WORK TO BE COMPLETED
Reproduce all entries precisely as they are written.

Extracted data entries

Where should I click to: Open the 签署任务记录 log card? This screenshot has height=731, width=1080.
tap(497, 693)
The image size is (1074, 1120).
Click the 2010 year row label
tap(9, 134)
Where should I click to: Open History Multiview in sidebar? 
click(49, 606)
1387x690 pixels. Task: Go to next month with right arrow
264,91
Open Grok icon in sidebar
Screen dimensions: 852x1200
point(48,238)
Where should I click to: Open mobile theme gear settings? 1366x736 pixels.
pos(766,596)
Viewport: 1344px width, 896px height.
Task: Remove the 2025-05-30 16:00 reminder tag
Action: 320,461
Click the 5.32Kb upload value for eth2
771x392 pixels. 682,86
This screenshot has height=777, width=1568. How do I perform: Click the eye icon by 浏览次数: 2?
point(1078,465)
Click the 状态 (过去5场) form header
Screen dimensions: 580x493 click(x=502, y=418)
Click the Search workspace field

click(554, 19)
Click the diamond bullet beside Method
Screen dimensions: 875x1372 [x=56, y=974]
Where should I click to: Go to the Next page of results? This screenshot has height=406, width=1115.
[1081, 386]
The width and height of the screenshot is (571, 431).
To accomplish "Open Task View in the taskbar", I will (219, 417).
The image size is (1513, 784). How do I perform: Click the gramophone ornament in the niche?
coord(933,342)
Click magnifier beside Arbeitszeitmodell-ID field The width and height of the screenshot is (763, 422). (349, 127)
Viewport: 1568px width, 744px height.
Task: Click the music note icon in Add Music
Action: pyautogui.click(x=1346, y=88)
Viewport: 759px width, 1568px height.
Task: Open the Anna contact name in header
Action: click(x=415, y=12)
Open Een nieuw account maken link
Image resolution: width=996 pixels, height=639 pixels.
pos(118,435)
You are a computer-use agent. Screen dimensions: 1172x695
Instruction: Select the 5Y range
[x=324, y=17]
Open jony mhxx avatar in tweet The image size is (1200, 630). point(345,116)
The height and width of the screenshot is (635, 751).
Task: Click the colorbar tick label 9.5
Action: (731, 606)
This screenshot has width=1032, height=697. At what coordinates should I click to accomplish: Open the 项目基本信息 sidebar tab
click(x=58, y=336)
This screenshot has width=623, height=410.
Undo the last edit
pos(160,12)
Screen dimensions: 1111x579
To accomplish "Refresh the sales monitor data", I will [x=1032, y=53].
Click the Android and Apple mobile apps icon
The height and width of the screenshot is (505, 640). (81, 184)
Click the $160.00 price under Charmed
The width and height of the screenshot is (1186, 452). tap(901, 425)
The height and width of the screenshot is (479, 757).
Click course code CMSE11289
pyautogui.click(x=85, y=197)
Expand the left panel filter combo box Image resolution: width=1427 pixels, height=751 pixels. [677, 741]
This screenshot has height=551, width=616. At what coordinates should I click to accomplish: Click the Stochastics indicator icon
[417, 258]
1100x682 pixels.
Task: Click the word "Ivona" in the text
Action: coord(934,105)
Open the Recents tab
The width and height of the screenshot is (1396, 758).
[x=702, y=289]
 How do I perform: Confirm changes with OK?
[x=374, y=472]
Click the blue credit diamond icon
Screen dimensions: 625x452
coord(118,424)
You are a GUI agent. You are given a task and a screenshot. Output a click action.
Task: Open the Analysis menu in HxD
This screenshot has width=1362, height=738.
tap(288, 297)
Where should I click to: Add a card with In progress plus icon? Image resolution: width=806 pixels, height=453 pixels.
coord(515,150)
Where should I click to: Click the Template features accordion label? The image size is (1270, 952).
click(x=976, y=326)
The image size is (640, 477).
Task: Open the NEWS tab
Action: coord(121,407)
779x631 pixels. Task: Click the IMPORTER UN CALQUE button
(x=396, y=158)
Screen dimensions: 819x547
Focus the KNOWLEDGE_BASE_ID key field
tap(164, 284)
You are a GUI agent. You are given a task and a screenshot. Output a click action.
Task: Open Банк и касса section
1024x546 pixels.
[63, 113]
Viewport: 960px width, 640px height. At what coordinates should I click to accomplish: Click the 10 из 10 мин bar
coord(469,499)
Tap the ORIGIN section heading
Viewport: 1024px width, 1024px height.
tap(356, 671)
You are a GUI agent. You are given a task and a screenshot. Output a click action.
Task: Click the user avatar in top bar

WRITTEN SOLUTION
Where should I click to: Open the 签署任务记录 log card? This screenshot has height=731, width=1080.
tap(497, 693)
The image size is (1074, 1120).
Click the 2010 year row label
tap(9, 134)
Where should I click to: Open History Multiview in sidebar? 
click(49, 606)
1387x690 pixels. Task: Go to next month with right arrow
264,91
Open Grok icon in sidebar
Screen dimensions: 852x1200
point(48,238)
Where should I click to: Open mobile theme gear settings? 1366x736 pixels.
pos(766,596)
Viewport: 1344px width, 896px height.
Task: Remove the 2025-05-30 16:00 reminder tag
Action: 320,461
Click the 5.32Kb upload value for eth2
771x392 pixels. 682,86
This screenshot has height=777, width=1568. How do I perform: Click the eye icon by 浏览次数: 2?
point(1078,465)
Click the 状态 (过去5场) form header
Screen dimensions: 580x493 click(x=502, y=418)
Click the Search workspace field

click(554, 19)
Click the diamond bullet beside Method
Screen dimensions: 875x1372 [x=56, y=974]
Where should I click to: Go to the Next page of results? This screenshot has height=406, width=1115.
[1081, 386]
The width and height of the screenshot is (571, 431).
To accomplish "Open Task View in the taskbar", I will (219, 417).
The image size is (1513, 784). How do I perform: Click the gramophone ornament in the niche?
coord(933,342)
Click magnifier beside Arbeitszeitmodell-ID field The width and height of the screenshot is (763, 422). (349, 127)
Viewport: 1568px width, 744px height.
Task: Click the music note icon in Add Music
Action: pyautogui.click(x=1346, y=88)
Viewport: 759px width, 1568px height.
Task: Open the Anna contact name in header
Action: click(x=415, y=12)
Open Een nieuw account maken link
Image resolution: width=996 pixels, height=639 pixels.
pos(118,435)
You are a computer-use agent. Screen dimensions: 1172x695
Instruction: Select the 5Y range
[x=324, y=17]
Open jony mhxx avatar in tweet The image size is (1200, 630). point(345,116)
The height and width of the screenshot is (635, 751).
Task: Click the colorbar tick label 9.5
Action: (731, 606)
This screenshot has width=1032, height=697. At what coordinates should I click to accomplish: Open the 项目基本信息 sidebar tab
click(x=58, y=336)
This screenshot has width=623, height=410.
Undo the last edit
pos(160,12)
Screen dimensions: 1111x579
To accomplish "Refresh the sales monitor data", I will [x=1032, y=53].
Click the Android and Apple mobile apps icon
The height and width of the screenshot is (505, 640). (81, 184)
Click the $160.00 price under Charmed
The width and height of the screenshot is (1186, 452). tap(901, 425)
The height and width of the screenshot is (479, 757).
Click course code CMSE11289
pyautogui.click(x=85, y=197)
Expand the left panel filter combo box Image resolution: width=1427 pixels, height=751 pixels. [677, 741]
This screenshot has height=551, width=616. At what coordinates should I click to accomplish: Click the Stochastics indicator icon
[417, 258]
1100x682 pixels.
Task: Click the word "Ivona" in the text
Action: coord(934,105)
Open the Recents tab
The width and height of the screenshot is (1396, 758).
[x=702, y=289]
 How do I perform: Confirm changes with OK?
[x=374, y=472]
Click the blue credit diamond icon
Screen dimensions: 625x452
coord(118,424)
You are a GUI agent. You are given a task and a screenshot. Output a click action.
Task: Open the Analysis menu in HxD
This screenshot has width=1362, height=738.
tap(288, 297)
Where should I click to: Add a card with In progress plus icon? Image resolution: width=806 pixels, height=453 pixels.
coord(515,150)
Where should I click to: Click the Template features accordion label? The image size is (1270, 952).
click(x=976, y=326)
The image size is (640, 477).
Task: Open the NEWS tab
Action: coord(121,407)
779x631 pixels. Task: Click the IMPORTER UN CALQUE button
(x=396, y=158)
Screen dimensions: 819x547
Focus the KNOWLEDGE_BASE_ID key field
tap(164, 284)
You are a GUI agent. You are given a task and a screenshot. Output a click action.
Task: Open Банк и касса section
1024x546 pixels.
[63, 113]
Viewport: 960px width, 640px height. At what coordinates should I click to accomplish: Click the 10 из 10 мин bar
coord(469,499)
Tap the ORIGIN section heading
Viewport: 1024px width, 1024px height.
tap(356, 671)
You are a GUI agent. You are given a task and a screenshot. Output a click action.
Task: Click the user avatar in top bar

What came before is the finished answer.